Even the Bad Guy, who in this case was a Bad Gal, was rendered with care and attention; she was a villainess, yes, but one with flair and relish, a very diva of demonesses.So all together it made a really delightful hour-and-a-half for a dad and daughter to spend as part of a midday Saturday.

I think what made all the difference in "Tangled" was the sense I got of a genuine love of its creators for the two cartoon leads and the world they inhabited. I've sat through some of the worst of the Disney dreck - a father sacrifices for his progeny, sigh... - but much of the recent stuff the outfit produced since losing the Great Helmsman in the middle Sixties wasn't just bad, it was really soulless. By-the-numbers commercial crap with the heart of an adding machine and the soul of a cash register. The people making it hadn't just forgotten how to make a good movie; they'd forgotten how to make any sort of art at all.To make something of worth, you have to care. Your caring might come from love, or hate, revenge, anger, or desire. But if you don't care about your creation it will show, and it did.

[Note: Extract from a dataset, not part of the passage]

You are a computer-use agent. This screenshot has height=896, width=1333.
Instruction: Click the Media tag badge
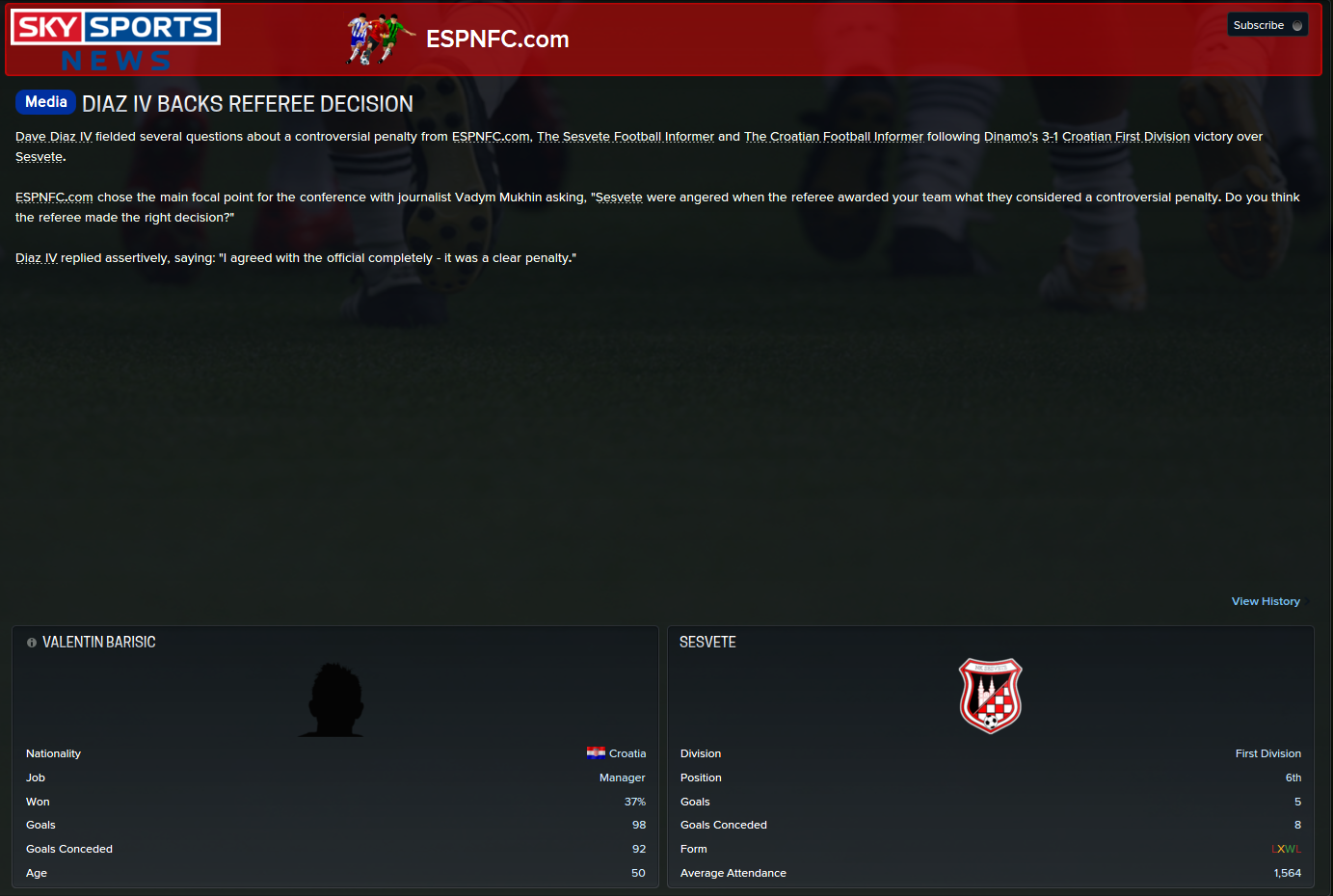tap(45, 102)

The people who made Disney's latest picture may have had one eye on the bottom line; commercial art has to pay for itself, after all. But the other eye was on the characters they brought to life on the screen, and that eye was full of love.

2 comments:

basilbeast said...

The last animated flic I've seen in the theater was "How to train your Dragon" and that was good.

However, the bits and pieces I've seen of others from my projectionist job ( which I'm no longer doing ), show me the same characterization "ad nauseam".

The same self-asserting, plucky femmette who invariably gets stuck and the same klutzy, elbow-poking, stumbling but wry-humored but well-meaning stud.

But then I'm an old fogey, been there and done that.

Then again, I recall being taken to see "Sleeping Beauty" and being spooked by the witch-queen turning into a dragon.

Memories.

bb

FDChief said...

basil: I thought the Disney people did a nice job with the main characters. "Rapunzel" started with the stock "plucky feminette" but added some interesting layers. She wants to see the world but goes through a genuine attack of guilt and angst because she's disobeying her "mother". She's not stupid, but she's as ignorant as someone who has been stuck in a tower for 18 years would be. "Flynn" is wry and well-meaning but also kind of a softie, a bit of a schemer. He's a bit of a wide boy, which makes a good foil for her.

Like I say; nice bit of work from Disney.

As for spooked - the ending has a shockingly violent moment when the Bad Gal "kills" our hero. I was lucky that Missy is too little to understand what happened - my big boy would have been in tears.